>>>>>

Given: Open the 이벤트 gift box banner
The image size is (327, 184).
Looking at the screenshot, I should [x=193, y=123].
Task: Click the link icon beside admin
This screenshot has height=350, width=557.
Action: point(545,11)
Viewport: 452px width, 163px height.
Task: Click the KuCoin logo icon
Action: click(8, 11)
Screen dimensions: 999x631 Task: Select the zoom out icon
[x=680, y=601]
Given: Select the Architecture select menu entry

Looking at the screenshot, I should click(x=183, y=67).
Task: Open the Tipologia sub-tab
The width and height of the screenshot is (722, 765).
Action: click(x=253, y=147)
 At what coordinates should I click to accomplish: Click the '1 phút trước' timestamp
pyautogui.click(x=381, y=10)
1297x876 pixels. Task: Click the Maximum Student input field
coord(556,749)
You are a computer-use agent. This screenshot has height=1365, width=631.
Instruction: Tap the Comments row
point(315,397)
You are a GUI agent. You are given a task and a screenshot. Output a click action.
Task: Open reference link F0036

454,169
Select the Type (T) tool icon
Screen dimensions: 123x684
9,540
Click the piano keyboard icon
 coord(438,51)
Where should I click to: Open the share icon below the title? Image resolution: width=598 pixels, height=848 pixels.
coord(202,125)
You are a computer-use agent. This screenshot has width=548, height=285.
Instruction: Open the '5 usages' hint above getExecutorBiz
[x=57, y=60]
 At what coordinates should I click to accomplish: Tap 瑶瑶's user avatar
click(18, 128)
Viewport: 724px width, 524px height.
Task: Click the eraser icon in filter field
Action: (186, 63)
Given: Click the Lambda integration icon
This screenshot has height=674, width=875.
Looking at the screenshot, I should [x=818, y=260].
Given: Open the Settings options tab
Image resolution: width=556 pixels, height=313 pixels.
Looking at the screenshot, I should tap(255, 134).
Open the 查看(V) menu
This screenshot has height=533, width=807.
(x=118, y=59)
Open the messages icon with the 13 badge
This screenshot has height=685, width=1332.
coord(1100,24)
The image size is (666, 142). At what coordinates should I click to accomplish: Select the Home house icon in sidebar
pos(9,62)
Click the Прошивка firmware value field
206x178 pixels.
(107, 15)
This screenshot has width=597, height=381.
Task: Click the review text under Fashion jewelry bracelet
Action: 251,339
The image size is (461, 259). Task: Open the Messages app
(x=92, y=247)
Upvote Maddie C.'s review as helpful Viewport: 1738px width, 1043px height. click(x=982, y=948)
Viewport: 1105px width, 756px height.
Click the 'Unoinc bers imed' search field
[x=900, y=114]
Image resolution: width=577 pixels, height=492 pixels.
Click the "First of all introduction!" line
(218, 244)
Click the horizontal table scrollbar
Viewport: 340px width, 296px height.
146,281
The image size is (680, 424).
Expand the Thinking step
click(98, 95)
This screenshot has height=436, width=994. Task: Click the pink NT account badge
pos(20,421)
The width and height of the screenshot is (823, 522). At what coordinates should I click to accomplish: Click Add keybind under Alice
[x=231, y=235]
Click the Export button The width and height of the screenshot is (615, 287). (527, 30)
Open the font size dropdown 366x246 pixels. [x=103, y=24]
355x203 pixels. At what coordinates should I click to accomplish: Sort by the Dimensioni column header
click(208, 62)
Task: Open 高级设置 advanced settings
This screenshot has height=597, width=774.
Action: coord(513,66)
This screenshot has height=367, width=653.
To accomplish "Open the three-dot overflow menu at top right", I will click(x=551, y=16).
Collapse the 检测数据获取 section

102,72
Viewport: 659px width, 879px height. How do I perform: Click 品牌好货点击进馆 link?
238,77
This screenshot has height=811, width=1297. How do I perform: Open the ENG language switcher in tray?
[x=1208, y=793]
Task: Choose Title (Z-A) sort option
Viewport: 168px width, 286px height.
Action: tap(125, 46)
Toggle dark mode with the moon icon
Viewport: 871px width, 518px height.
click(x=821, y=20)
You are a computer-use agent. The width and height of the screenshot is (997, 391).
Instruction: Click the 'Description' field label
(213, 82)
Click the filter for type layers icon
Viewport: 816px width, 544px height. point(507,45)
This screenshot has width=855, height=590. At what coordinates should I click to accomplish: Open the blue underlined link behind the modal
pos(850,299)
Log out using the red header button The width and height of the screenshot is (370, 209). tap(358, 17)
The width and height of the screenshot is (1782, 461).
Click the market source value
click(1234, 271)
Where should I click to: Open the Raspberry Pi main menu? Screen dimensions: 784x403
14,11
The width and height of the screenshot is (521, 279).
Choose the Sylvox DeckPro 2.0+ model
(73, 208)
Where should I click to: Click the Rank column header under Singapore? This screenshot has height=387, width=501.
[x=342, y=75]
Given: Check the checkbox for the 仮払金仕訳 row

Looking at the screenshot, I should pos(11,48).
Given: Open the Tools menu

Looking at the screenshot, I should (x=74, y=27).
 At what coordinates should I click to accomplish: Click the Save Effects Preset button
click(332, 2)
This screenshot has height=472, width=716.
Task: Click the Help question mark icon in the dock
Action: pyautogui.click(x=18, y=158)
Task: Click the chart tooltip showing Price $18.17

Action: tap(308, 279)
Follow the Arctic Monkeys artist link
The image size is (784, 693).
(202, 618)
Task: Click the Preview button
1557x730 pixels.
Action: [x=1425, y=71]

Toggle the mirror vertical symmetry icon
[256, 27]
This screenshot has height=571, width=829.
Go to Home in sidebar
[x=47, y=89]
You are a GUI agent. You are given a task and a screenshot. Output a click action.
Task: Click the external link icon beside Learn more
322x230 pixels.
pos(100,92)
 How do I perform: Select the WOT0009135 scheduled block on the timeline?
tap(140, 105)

<<<<<

Work required:
Every line of data must be returned unchanged.

Finished task:
Given: Open the 이벤트 gift box banner
The image size is (327, 184).
Looking at the screenshot, I should [x=193, y=123].
Task: Click the link icon beside admin
This screenshot has height=350, width=557.
Action: point(545,11)
Viewport: 452px width, 163px height.
Task: Click the KuCoin logo icon
Action: click(8, 11)
Screen dimensions: 999x631 Task: Select the zoom out icon
[x=680, y=601]
Given: Select the Architecture select menu entry

Looking at the screenshot, I should click(x=183, y=67).
Task: Open the Tipologia sub-tab
The width and height of the screenshot is (722, 765).
Action: click(x=253, y=147)
 At what coordinates should I click to accomplish: Click the '1 phút trước' timestamp
pyautogui.click(x=381, y=10)
1297x876 pixels. Task: Click the Maximum Student input field
coord(556,749)
You are a computer-use agent. This screenshot has height=1365, width=631.
Instruction: Tap the Comments row
point(315,397)
You are a GUI agent. You are given a task and a screenshot. Output a click action.
Task: Open reference link F0036

454,169
Select the Type (T) tool icon
Screen dimensions: 123x684
9,540
Click the piano keyboard icon
 coord(438,51)
Where should I click to: Open the share icon below the title? Image resolution: width=598 pixels, height=848 pixels.
coord(202,125)
You are a computer-use agent. This screenshot has width=548, height=285.
Instruction: Open the '5 usages' hint above getExecutorBiz
[x=57, y=60]
 At what coordinates should I click to accomplish: Tap 瑶瑶's user avatar
click(18, 128)
Viewport: 724px width, 524px height.
Task: Click the eraser icon in filter field
Action: (186, 63)
Given: Click the Lambda integration icon
This screenshot has height=674, width=875.
Looking at the screenshot, I should [x=818, y=260].
Given: Open the Settings options tab
Image resolution: width=556 pixels, height=313 pixels.
Looking at the screenshot, I should tap(255, 134).
Open the 查看(V) menu
This screenshot has height=533, width=807.
(x=118, y=59)
Open the messages icon with the 13 badge
This screenshot has height=685, width=1332.
coord(1100,24)
The image size is (666, 142). At what coordinates should I click to accomplish: Select the Home house icon in sidebar
pos(9,62)
Click the Прошивка firmware value field
206x178 pixels.
(107, 15)
This screenshot has width=597, height=381.
Task: Click the review text under Fashion jewelry bracelet
Action: 251,339
The image size is (461, 259). Task: Open the Messages app
(x=92, y=247)
Upvote Maddie C.'s review as helpful Viewport: 1738px width, 1043px height. click(x=982, y=948)
Viewport: 1105px width, 756px height.
Click the 'Unoinc bers imed' search field
[x=900, y=114]
Image resolution: width=577 pixels, height=492 pixels.
Click the "First of all introduction!" line
(218, 244)
Click the horizontal table scrollbar
Viewport: 340px width, 296px height.
146,281
The image size is (680, 424).
Expand the Thinking step
click(98, 95)
This screenshot has height=436, width=994. Task: Click the pink NT account badge
pos(20,421)
The width and height of the screenshot is (823, 522). At what coordinates should I click to accomplish: Click Add keybind under Alice
[x=231, y=235]
Click the Export button The width and height of the screenshot is (615, 287). (527, 30)
Open the font size dropdown 366x246 pixels. [x=103, y=24]
355x203 pixels. At what coordinates should I click to accomplish: Sort by the Dimensioni column header
click(208, 62)
Task: Open 高级设置 advanced settings
This screenshot has height=597, width=774.
Action: coord(513,66)
This screenshot has height=367, width=653.
To accomplish "Open the three-dot overflow menu at top right", I will click(x=551, y=16).
Collapse the 检测数据获取 section

102,72
Viewport: 659px width, 879px height. How do I perform: Click 品牌好货点击进馆 link?
238,77
This screenshot has height=811, width=1297. How do I perform: Open the ENG language switcher in tray?
[x=1208, y=793]
Task: Choose Title (Z-A) sort option
Viewport: 168px width, 286px height.
Action: tap(125, 46)
Toggle dark mode with the moon icon
Viewport: 871px width, 518px height.
click(x=821, y=20)
You are a computer-use agent. The width and height of the screenshot is (997, 391).
Instruction: Click the 'Description' field label
(213, 82)
Click the filter for type layers icon
Viewport: 816px width, 544px height. point(507,45)
This screenshot has width=855, height=590. At what coordinates should I click to accomplish: Open the blue underlined link behind the modal
pos(850,299)
Log out using the red header button The width and height of the screenshot is (370, 209). tap(358, 17)
The width and height of the screenshot is (1782, 461).
Click the market source value
click(1234, 271)
Where should I click to: Open the Raspberry Pi main menu? Screen dimensions: 784x403
14,11
The width and height of the screenshot is (521, 279).
Choose the Sylvox DeckPro 2.0+ model
(73, 208)
Where should I click to: Click the Rank column header under Singapore? This screenshot has height=387, width=501.
[x=342, y=75]
Given: Check the checkbox for the 仮払金仕訳 row

Looking at the screenshot, I should pos(11,48).
Given: Open the Tools menu

Looking at the screenshot, I should (x=74, y=27).
 At what coordinates should I click to accomplish: Click the Save Effects Preset button
click(332, 2)
This screenshot has height=472, width=716.
Task: Click the Help question mark icon in the dock
Action: pyautogui.click(x=18, y=158)
Task: Click the chart tooltip showing Price $18.17

Action: tap(308, 279)
Follow the Arctic Monkeys artist link
The image size is (784, 693).
(202, 618)
Task: Click the Preview button
1557x730 pixels.
Action: [x=1425, y=71]

Toggle the mirror vertical symmetry icon
[256, 27]
This screenshot has height=571, width=829.
Go to Home in sidebar
[x=47, y=89]
You are a GUI agent. You are given a task and a screenshot. Output a click action.
Task: Click the external link icon beside Learn more
322x230 pixels.
pos(100,92)
 How do I perform: Select the WOT0009135 scheduled block on the timeline?
tap(140, 105)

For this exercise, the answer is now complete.